• **BLOQUE DE TEXTO**:
# # # # # # #

Hay narrativa de trama y narrativa de sensaciones, más cercana a lo poético que a lo argumental, en tanto que su mejor valor es la evocación de sensaciones, como un catálogo de perfumes. Los cuadernos de Hafa pertenece a este segundo grupo y destaca por su capacidad de evocar lugares y momentos que son a la vez cercanos y lejanos.
En la vieja tradición del «érase una vez en un país lejano», los cuadernos del Hafa utilizan el pretexto de la distancia y lo exótico para hablarnos de lo que en realidad es absolutamente cercano: el abandono, la soledad, el deterioro de unos mundos derrotados que subsisten en una especie de aparte, o margen de la vida, poblados por personas casi elegíacas que seguramente tuvieron un momento mejor y que se agarran a él como el panadero que una vez en su vida representó una obra de teatro y sigue poniendo «actor» en su tarjeta en vez de panadero.
Por el libro van desfilando referencias culturales de todo tipo, unas conocidas, otras alejadas del gran público, pero necesarias todas para componer un gran cuadro de lo que ha sido el intento de expresión de las últimas décadas: miedo al vacío, necesidad imperiosa de una identidad y el intento de escapar de esa rueda de la inocuidad en la que las acciones no tienen consecuencias, ofreciendo una falsa sensación de libertad.
Los cuadernos del Hafa, más que una novela, son un libro de viajes. Si los
lugares existen o no, si son o se parecen en algo a lo que el autor nos pinta, es lo de menos. Cada piedra y cada olor están absolutamente vivos, demorados en una especie de memoria difusa que los ayuda a no disiparse en tópicos.

# # # # # # #

• **QUÉ HACER**:
A. Según la reseña sobre Los cuadernos del Hafa, ¿a cuál de los dos tipos de narrativa que distingue pertenece el libro?
B. Prosigue la reseña sobre Los cuadernos del Hafa a partir de su última oración.
Las líneas que vienen a continuación son material independiente de la reseña.

• **DATOS REGISTRADOS**:
# # # # # # #

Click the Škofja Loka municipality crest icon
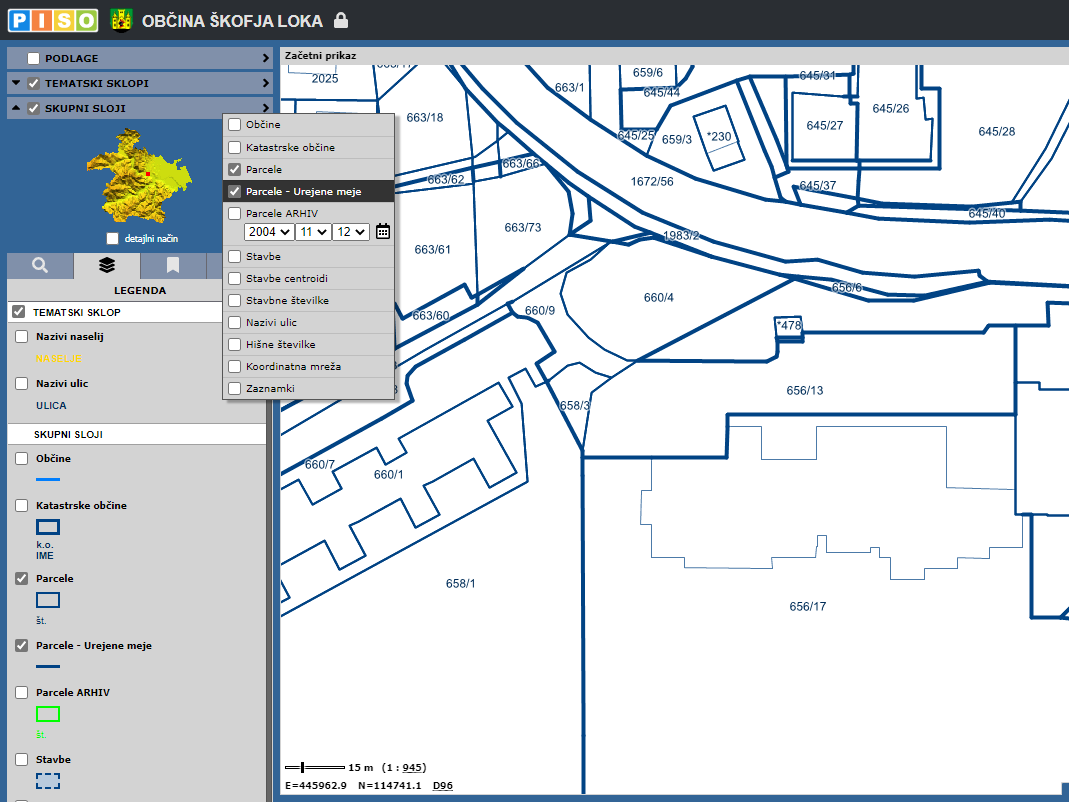 click(121, 20)
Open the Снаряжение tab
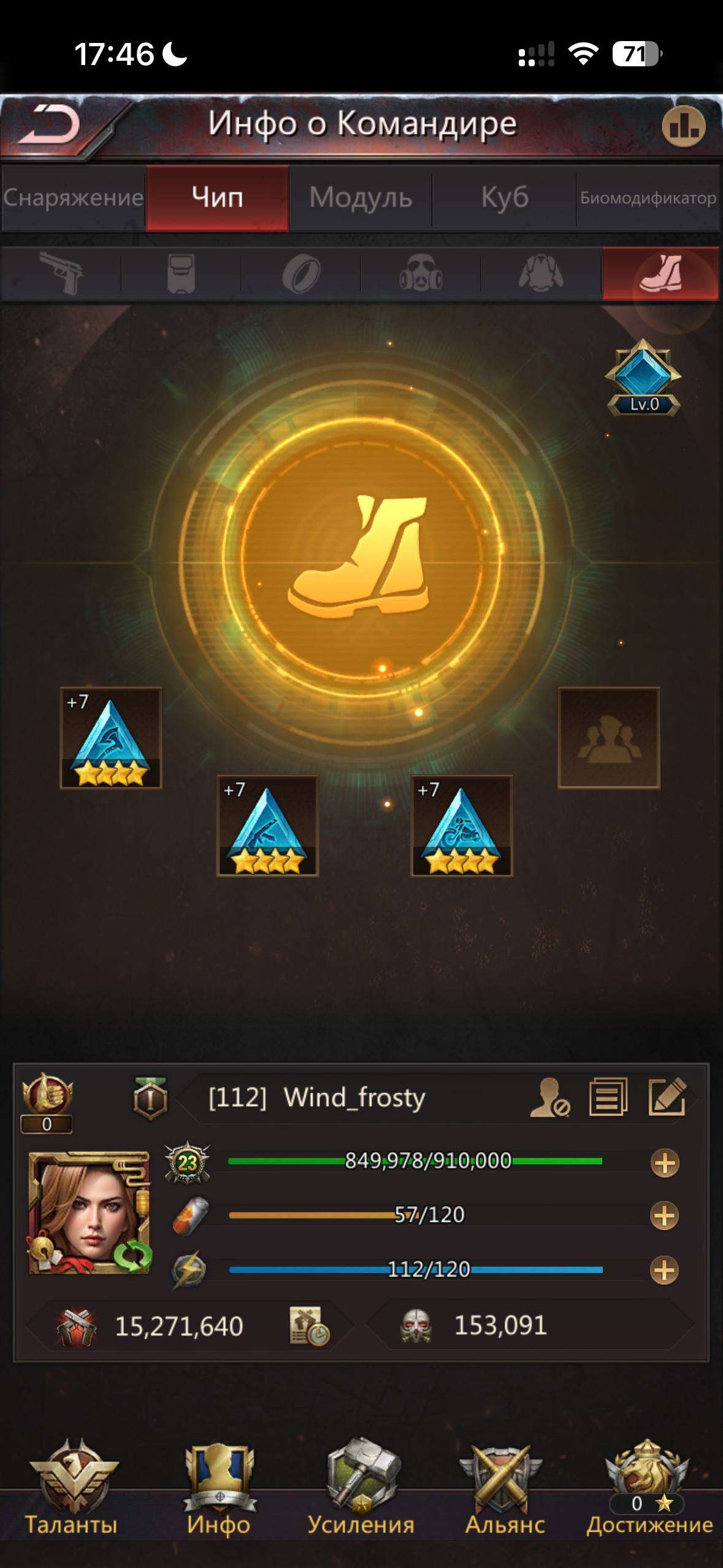The image size is (723, 1568). [73, 198]
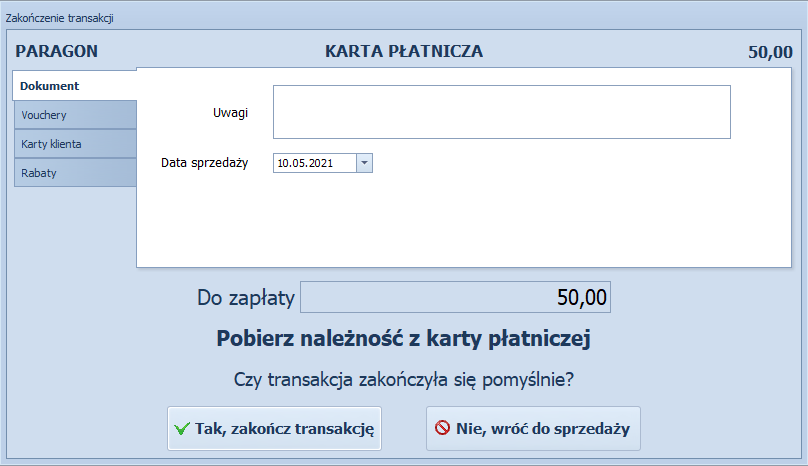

# # # # # # #

• **RESPUESTAS**:
A. A la narrativa de sensaciones, más cercana a lo poético que a lo argumental.

B.
Salvo en que está peor escrito (todos los vivos escribimos peor que Pessoa) este libro recuerda a veces al Libro del Desasosiego y sus andanzas por los claustros desolados de los sueños y las esperas junto a un muro a que se abra una puerta. En un muro sin puerta, como añadía el gran poeta portugués.
Siguiendo con las referencias literarias, el libro tiene algo de los trópicos de Cáncer y Capricornio, de Henry Miller, algo del cuarteto de Alejandría de Lawrence Durrell, algo del adiós a Berlín de Christopher Isherwood, y mucho, más de lo que el autor haya siquiera supuesto, de Djuna Barnes y su bosque de la noche. Esa es su línea estética y quizás también su mejor logro: incrustarse en la tradición europea de obras que uno añora sin saber explicar muy bien qué es lo que cuentan.
A veces barroca, a veces directa en extremo, la narración transcurre entre capítulos cortos que no pretenden tener otra hilazón que un estado de ánimo. Podría ser un cuadro, peor es un libro.
No se lo pierdan los amantes de la pintura.